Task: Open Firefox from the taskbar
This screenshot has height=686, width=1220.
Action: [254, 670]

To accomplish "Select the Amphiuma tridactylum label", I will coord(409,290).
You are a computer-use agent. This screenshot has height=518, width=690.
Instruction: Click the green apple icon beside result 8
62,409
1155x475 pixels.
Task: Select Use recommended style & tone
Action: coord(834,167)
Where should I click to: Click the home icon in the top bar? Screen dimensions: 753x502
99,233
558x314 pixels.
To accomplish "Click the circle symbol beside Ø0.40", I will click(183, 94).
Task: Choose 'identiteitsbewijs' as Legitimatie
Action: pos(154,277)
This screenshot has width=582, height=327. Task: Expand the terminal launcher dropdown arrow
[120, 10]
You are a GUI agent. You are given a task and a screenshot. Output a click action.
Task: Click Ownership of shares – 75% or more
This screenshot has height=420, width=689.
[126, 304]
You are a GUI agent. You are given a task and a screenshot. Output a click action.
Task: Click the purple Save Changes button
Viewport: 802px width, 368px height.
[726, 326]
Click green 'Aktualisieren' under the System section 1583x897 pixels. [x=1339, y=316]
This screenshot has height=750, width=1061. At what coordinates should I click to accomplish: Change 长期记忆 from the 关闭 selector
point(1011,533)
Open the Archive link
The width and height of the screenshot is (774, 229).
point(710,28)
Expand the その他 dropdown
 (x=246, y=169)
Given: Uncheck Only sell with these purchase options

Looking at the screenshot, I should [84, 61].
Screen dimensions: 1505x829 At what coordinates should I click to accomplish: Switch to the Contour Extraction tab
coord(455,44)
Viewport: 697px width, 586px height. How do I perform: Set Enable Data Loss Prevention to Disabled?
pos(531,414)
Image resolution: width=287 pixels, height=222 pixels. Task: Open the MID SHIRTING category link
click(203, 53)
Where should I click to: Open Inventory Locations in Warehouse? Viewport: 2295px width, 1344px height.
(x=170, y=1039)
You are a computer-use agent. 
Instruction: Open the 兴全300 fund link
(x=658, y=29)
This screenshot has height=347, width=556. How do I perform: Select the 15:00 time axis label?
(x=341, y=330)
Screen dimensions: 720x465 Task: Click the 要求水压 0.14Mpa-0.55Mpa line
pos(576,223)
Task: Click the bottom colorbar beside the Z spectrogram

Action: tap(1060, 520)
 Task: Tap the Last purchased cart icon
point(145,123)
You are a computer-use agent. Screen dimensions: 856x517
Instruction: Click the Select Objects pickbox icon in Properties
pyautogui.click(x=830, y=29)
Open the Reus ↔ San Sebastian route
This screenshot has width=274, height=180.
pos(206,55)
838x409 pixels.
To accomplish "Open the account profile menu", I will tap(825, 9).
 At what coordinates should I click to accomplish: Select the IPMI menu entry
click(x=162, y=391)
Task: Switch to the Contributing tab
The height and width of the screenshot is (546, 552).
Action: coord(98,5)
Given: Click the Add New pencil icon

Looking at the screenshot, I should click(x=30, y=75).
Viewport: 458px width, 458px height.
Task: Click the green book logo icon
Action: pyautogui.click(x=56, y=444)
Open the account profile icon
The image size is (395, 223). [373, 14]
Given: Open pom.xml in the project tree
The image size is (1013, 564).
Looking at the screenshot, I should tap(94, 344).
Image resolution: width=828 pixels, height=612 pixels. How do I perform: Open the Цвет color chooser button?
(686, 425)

____________________

● **Task statement**
Extract every line of the entries above that contains the string "link".

● **Result of this exercise**
Open the Archive link
Image resolution: width=287 pixels, height=222 pixels. Task: Open the MID SHIRTING category link
Instruction: Open the 兴全300 fund link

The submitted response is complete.